▶ **抜粋本文**:
ものすごい題だけど、大した話はしませんから、期待しないように。

去る9月8日の日本経済新聞夕刊16頁に、「サントリーの文化支援」を巡っての記事が掲載されました。この新聞社、このような記事はウェブでは読めるようになっていないので、当電子壁新聞におこしのどのくらいの方が目を通したか分からぬ。関心のある方は、近くの図書館の新聞バックナンバーでも眺めて下さい。著名入り記事で、「大阪・文化担当 田村広済」と記されています。

ここにベタベタ貼りつけないと訳が判らんでしょうが、さすがにそういうわけにもいかないでしょう。以下は記事を読んでいる方を前提にした話。読んでない人は、仕事にでも戻って下さいな。

論旨を纏めれば、「サントリーのようなタニマチで文化に金を出していた企業が撤退する時代になった。地域は文化拠点をどう守るべきなのか」と始まり、サントリーホールディングス(この春にホールディングスになった)が大阪のサントリーミュージアムから撤退する話をします。この美術館の企画力を国立国際美術館の館長さんの口を借りて評価し、タニマチ文化支援の代表格としてのサントリーが撤退する事態を「サントリーショック」と述べています。まあ、サントリーさんも持ち上げられたモンだ、と恥ずかしくなってしまうけど、そう書いてあるのだから仕方ない。うん。
で、サントリーホールディングスの執行役員に「文化支援が後退したと言われれば否定できない」と言わせる。
話はそこから大阪の問題に絞り込まれ、慶応の「ミュージアム運営に詳しい」上山教授を引っ張り出して、「地域の有力企業が利益還元のためにつくった文化施設は、その企業だけで撤退を決められないパブリックな存在」という発言をさせています。おおお、やったね、久々に耳にする「メセナの責任論」ですな。そこからニューヨークでの例などを出し、慶応の先生に「今回も基金をつくるなり、運営するNPOを立ち上げるなりの議論が出来たはず。企業が突然死を通告し、自治体側も経営失政問題を抱えて対応できなかったのが大阪の不幸」なんてすげぇぇえええことを言わせております。

さて、本当に久々に耳にする「メセナの公共性」議論で、小泉改革の時代を経てこんな青臭い議論は吹っ飛ばされてしまったと思っていた過去の亡霊がまた出て来た、って感じが小生などにはするんですけど、一応、「そうだぁ、がんばれぇ、上山教授!」とエールを送っておきましょう。

まあ、構造不況産業の新聞社の文化支援だって撤退の噂が聞こえる今日この頃、一歩間違えば自分に返ってくるこんな発言をデスクは良く許したなぁ、という気もするけど、ま、それはそれ。

▶ **作業内容**:
• 1. サントリーの文化支援を扱った本文について、次の問いに答えてください。
(a) 取り上げられた記事は、何月何日のどの新聞の何頁に掲載されたか。
(b) その記事は、サントリーが撤退する事態を何と呼んでいるか。
(c) 記事に登場する上山教授は、どこの教授か。
• 2. サントリーの文化支援をめぐる本文の最後の文の後から、続きを書き継いでください。

▶ **データ抜粋**:
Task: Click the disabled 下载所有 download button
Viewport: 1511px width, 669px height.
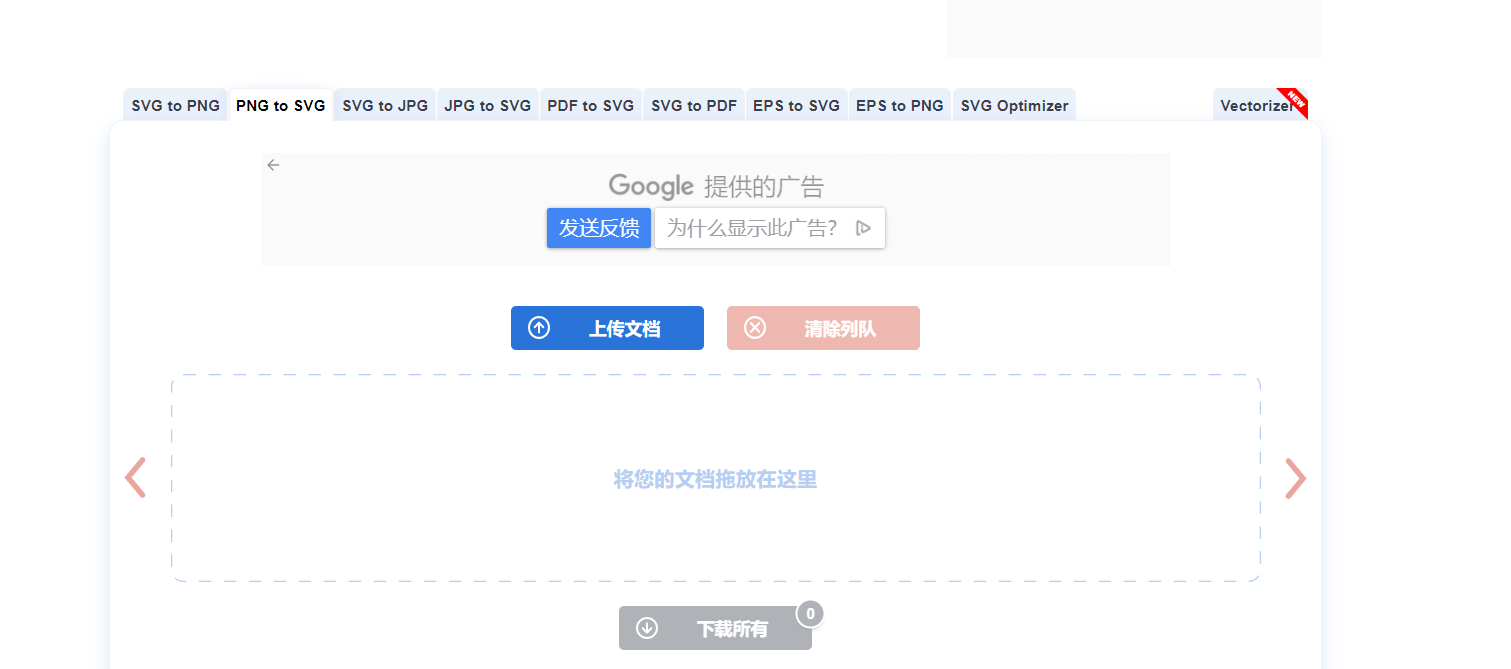Action: point(715,628)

▶ **回答一覧**:
• 1.
(a) 9月8日の日本経済新聞夕刊16頁
(b) 「サントリーショック」
(c) 慶応

• 2.
なんで小生がこんなことを言うかと言えば、まさにこの「メセナの公共性」とか「メセナを始めた企業の社会的な責任」という議論は、10年前のカザルスホール騒動のときに我々が散々に言い立て、あちこちから非難囂々の嵐となり、小生なんかのその後の商売にまで大きな影響を与えてくれた論なんでありますわ(はっきりいえば、企業系からほされた)。今だったらそれこそネット右翼の皆さんの良いネタにされただろうなぁ、と思うわけであります。はい。区が引き取れ、なんて議論も当然あった。別に「大阪の不幸」なだけじゃないです、ご安心を。
それどころか、その先の「ダメならNPOを作るなりしてやってみろ」というご発言なんて、カザルスホールから追い出された連中の一部が難民となって神田川を下り湾岸は晴海の地に流れ着きトリトン・アーツ・ネットワークというNPOを立ち上げに関わった、という経緯をそのまま述べてるようなもんだ。意識してるとは思えないけど。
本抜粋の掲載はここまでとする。